あごを締めることで不必要にプラーナが抜けていかないように制御し、プラーナが気持ちよく通り抜けるようにしてくれます。

 

あごを引くという動作は解剖学の観点から見てもとても重要になります。

 

では、イスに座ってあごを引いた状態とあごを上げた状態で深呼吸を5回してみてください。

 

あごを引いた状態だと腹部や胸郭が膨らんだら閉じたりしやすく空気の入れ替えがスムーズに行えると思います。

 

逆にあごを上げた状態だと腹部や胸郭の動きは制限されると思います。
空気が体内にスムーズに入るイメージも無いと思います。
そして、空気の入れ替えが上手く行えないのであごを引いた状態より呼吸のテンポが早くなったのではないでしょうか?

 

あごを引くと首の後ろの筋肉(後頭下筋)がスーッと伸びるので空気の通りがよくなります。
あごを上げた状態だと首の後ろの筋肉は短縮してしまい、空気がうまく通りません。

 

このようにあごのポジションによって呼吸の質は大きく変わってきます。

 

実はあごを上げた状態だと腹横筋という腹部の筋肉の緊張が抜けてしまい腹圧が低下するというデータがあります。

 

こうしていろんな人の姿勢を見てみると背中が丸まりあごを上げたような姿勢の人がとても多いです。
特に座り仕事で作業してる時の姿勢はより顕著に出ています。

 

より詳しく見てみるとそういう人は肩で呼吸をしてしまいます。
それは良質な呼吸ができていない証拠です。

 

そして、あごが上がってしまうと頭部が不安定な状態になります。
頭というのはボーリング玉ほどの重さがあります。

 

とても重たい頭を支えるのは身体全体で行うのですが、あごが上がってしまうと頭が身体に対して前方に移動してしまいます。
そうなると重たい頭を頚部の小さい筋肉で支えないといけないので頭部が不安定なってしまいます。

 

頭が不安定になると目線が安定しなくなります。
もちろん頚部の小さい筋肉もストレスを受けますので肩こりを感じるようになります。

 

腹圧を維持して良い姿勢を保ち、良質な呼吸をするためにジャーランダラバンダは非常に良いのです。

 

ではジャーランダラバンダの方法の解説をします。

 

 

ジャーランダラバンダの方法

 

1.好きな座り方で良いので脊柱がまっすぐ伸びるように座ります。
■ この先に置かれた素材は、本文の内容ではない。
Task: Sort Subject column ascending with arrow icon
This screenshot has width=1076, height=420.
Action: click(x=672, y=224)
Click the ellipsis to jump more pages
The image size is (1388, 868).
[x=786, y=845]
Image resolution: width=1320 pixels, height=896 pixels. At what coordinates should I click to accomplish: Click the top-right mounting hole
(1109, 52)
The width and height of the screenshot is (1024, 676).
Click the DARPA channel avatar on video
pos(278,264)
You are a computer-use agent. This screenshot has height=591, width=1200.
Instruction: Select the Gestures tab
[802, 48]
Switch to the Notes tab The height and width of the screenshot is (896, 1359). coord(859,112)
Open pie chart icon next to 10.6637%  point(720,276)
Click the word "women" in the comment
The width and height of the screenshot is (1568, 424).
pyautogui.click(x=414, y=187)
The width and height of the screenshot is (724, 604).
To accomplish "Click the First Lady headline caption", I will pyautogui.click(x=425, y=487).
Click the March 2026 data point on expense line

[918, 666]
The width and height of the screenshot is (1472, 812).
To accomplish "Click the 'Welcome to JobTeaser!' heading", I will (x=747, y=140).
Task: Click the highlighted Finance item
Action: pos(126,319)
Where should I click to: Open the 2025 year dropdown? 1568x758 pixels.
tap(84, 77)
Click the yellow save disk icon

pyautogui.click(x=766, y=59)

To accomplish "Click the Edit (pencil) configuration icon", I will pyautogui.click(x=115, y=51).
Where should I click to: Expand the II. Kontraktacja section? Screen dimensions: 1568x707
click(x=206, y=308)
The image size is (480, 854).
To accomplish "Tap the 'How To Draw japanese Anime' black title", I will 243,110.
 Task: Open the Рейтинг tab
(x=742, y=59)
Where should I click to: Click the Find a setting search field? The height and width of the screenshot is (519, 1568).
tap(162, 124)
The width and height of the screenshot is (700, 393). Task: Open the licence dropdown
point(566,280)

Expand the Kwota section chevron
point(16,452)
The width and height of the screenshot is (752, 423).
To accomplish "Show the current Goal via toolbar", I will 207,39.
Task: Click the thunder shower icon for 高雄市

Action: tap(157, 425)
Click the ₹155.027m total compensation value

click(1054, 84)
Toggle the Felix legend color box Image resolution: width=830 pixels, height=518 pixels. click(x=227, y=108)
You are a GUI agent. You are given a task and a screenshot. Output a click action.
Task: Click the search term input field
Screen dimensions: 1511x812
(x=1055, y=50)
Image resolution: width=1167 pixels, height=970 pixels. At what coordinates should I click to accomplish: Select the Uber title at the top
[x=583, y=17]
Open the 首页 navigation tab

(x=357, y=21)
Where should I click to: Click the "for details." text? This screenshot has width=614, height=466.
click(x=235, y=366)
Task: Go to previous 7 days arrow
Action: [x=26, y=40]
そして、息を大きく吐き切ります。

 

2.ゆっくり息を吸います。胸いっぱい息を吸い込んだら保息します。

 

3.保息したままであごを鎖骨に当てるようイメージしながら引きます。そのまま苦しくない程度に保息します。

 

4.あごを引くのを少しずつ緩めながら体内に貯まった空気を吐き切ります。

 

これを最初は5回繰り返します。
そして、慣れてきたら回数を増やしていきます。

 

ジャーランダラバンダはパストリカー呼吸(ふいごの呼吸)などでも使うことがあります。

 

しっかりと鍛錬をしてジャーランダラバンダが正しく行えるようにしましょう。